And he said to this girl who hadn’t spoken until she was four, “Speak up for those who cannot speak for themselves, for the rights of all who are destitute. Speak up and judge fairly; defend the rights of the poor and needy.” (Proverbs 31:8-9)

The Lulu Tree is a name God gave me before I knew it was a real tree in Uganda, a Shea nut tree which produces fruit, as the website says, in the people’s exact time of seasonal hunger. Lulu means pearl in Swahili, and Uganda is the pearl of Africa, and we have no plan except to be like Jesus.

To feed beans and to read a Bible story. My friend Joy is our hands and feet in Kampala, she lives there with her family and she is overseeing a team of nationals who will minister to the mamas and children in the slums of Katwe.

And in four years, in September of 2018, my husband, kids and I will be moving to Uganda for one year to serve alongside Joy.

God whispered it to me when I left for Uganda in January: “Your job is not to fix. I could fix the world with one breath. Your job is to love.”

I hear this every time I fall on the floor in the dark begging God to help those children, the ones sniffing glue to numb their hunger, the ones lying in the same dirt chickens defecate on.

All we have is a pot of beans and a Bible. But it’s our loaves and fishes. And we’re trusting Christ for a miracle.

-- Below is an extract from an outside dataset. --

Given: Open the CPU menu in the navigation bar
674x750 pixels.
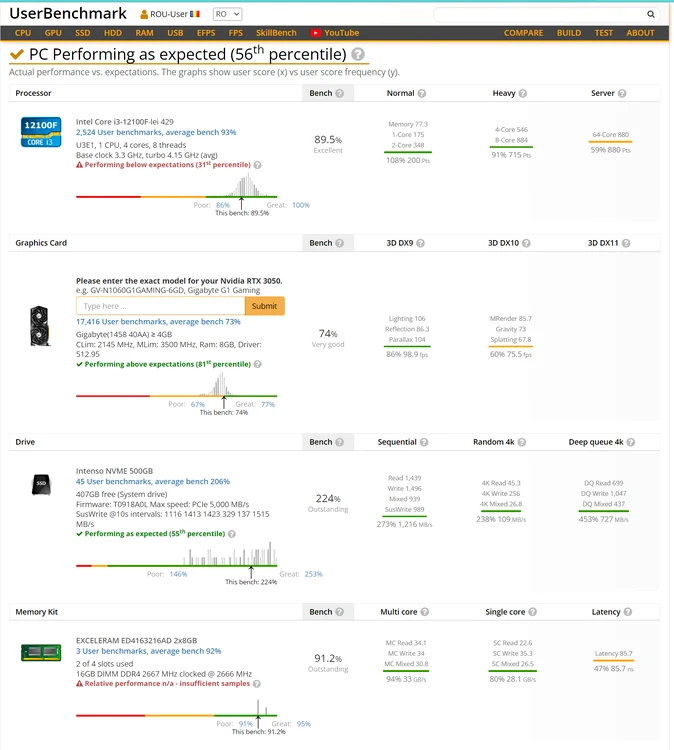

My memoir, ATLAS GIRL, is releasing this month, and I am excited to give away FIVE copies today. Just leave a comment below to win!

From the back cover:

“Disillusioned and yearning for freedom, Emily Wierenga left home at age eighteen with no intention of ever returning. Broken down by organized religion, a childhood battle with anorexia, and her parents’ rigidity, she set out to find God somewhere else–anywhere else. Her travels took her across Canada, Central America, the United States, the Middle East, Asia, and Australia. She had no idea that her faith was waiting for her the whole time–in the place she least expected it.

“Poignant and passionate, Atlas Girl is a very personal story of a universal yearning for home and the assurance that we are known, forgiven, and beloved. Readers will find in this memoir a true description of living faith as a two-way pursuit in a world fraught with distraction. Anyone who wrestles with the brokenness we find in the world will love this emotional journey into the arms of the God who heals all wounds.”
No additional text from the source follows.